#### [SET TASK 1]
In the passage on how chips are made, what is the UV-resistant coating on the wafer affectionately called?

#### [PASSAGE GIVEN]
******
If you were to make a gear at 22nm then blow it up to say 5 inches wide, it
would be the most terribly machined gear you ever saw. Heck it might look like
a roughly notched rock. Precision has to be refined at this level to make
complicated nano technology

You have to understand just how these chips are made. You start with a wafer,
send it to thin films cover it in a uv resistant coating affectionately named
photo resist, send it to photo lithography, expose it to uv light through a
precision laser etched crystal reticle to overlay a schematic design for the
bottom layer of the chip, then you ash the wafer to remove all the parts of
the photo resist that the UV light did or didn't soften/harden (there are
positive and negative photo resist types) then send it to implant and implant
materials such as boron, phosphorus and other materials that will change the
electrical properties of the wafer where implanted, then UV expose again, ash
it, now yo have the bottom the wafer is annealed to bring the implanted
particles to the top. Sometimes there is etching before any of this happens.
Then you build the wires above the silicon connecting all the parts, and
sometimes growing silicon in upper layers just to add more parts to the
circuitry. All through the use of etching(plasma, acid and others),
photographically, ashing among other things and there are many many quality
checks along the way just to make sure everything is going well. (no reason to
waste a month of process time on a chip that won't work because of something
that happened at the beginning of the processing. Basically everything is done
in layers. It can take months for chips to go from silicon to shippable chips.
******
#### [RECORDS SHOWN]
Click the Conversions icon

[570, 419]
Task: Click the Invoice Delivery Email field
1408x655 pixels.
******
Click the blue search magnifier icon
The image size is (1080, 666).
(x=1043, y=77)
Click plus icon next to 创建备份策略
******
#### [SET TASK 2]
Rewrite the records as a numbered list, from the line with "Task: Click the Invoice Delivery Email field" to the line with "1408x655 pixels.", leaving out blank lines.

#### [COMPLETE RESPONSE 1]
Photo resist.

#### [COMPLETE RESPONSE 2]
1. Task: Click the Invoice Delivery Email field
2. 1408x655 pixels.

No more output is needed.